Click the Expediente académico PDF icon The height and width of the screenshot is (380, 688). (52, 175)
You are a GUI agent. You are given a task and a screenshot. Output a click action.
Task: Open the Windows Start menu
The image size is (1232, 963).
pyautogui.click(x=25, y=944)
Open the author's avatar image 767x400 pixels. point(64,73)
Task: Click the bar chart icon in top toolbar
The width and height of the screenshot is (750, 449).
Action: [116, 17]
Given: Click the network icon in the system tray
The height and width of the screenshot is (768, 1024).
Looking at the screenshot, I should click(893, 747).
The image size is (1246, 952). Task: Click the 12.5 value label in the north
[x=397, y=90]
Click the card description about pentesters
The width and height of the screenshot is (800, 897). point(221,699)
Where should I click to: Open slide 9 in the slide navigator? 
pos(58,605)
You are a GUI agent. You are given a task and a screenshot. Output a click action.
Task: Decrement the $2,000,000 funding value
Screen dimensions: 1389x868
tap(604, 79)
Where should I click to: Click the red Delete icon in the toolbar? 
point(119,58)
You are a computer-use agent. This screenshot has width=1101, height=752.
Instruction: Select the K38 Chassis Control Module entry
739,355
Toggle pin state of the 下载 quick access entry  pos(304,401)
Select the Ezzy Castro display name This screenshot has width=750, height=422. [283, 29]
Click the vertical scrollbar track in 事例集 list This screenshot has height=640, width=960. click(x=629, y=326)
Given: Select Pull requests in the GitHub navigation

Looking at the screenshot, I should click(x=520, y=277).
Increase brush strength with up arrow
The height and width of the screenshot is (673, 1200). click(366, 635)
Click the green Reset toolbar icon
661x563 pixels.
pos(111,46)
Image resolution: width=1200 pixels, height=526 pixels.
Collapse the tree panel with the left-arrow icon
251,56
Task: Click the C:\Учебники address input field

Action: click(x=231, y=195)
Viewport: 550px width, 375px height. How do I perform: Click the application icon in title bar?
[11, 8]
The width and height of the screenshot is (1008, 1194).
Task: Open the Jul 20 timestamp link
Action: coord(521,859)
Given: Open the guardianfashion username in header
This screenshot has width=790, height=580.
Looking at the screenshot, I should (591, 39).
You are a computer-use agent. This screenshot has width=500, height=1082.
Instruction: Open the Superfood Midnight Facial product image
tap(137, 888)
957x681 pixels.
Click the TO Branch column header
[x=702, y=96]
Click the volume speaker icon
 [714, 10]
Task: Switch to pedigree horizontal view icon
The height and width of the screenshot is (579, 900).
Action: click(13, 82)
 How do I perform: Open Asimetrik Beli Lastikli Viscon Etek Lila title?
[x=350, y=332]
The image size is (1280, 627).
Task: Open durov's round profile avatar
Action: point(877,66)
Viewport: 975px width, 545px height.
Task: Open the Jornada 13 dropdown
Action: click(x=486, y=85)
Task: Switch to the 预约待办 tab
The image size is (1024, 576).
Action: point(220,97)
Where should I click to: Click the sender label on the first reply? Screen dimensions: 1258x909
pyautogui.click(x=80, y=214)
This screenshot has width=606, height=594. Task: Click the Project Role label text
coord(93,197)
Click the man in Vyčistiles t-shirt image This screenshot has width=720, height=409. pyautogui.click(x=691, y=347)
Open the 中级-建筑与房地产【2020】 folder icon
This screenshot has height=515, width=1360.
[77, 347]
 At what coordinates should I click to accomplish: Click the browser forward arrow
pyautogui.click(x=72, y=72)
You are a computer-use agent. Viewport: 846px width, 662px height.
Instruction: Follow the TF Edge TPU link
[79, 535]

======

• Work request
Reproduce exactly the entries above, limited to the lines from the one with "Instruction: Open the" through the one with "Task: Switch to pedigree horizontal view icon", both included.

• Result
Instruction: Open the Superfood Midnight Facial product image
tap(137, 888)
957x681 pixels.
Click the TO Branch column header
[x=702, y=96]
Click the volume speaker icon
 [714, 10]
Task: Switch to pedigree horizontal view icon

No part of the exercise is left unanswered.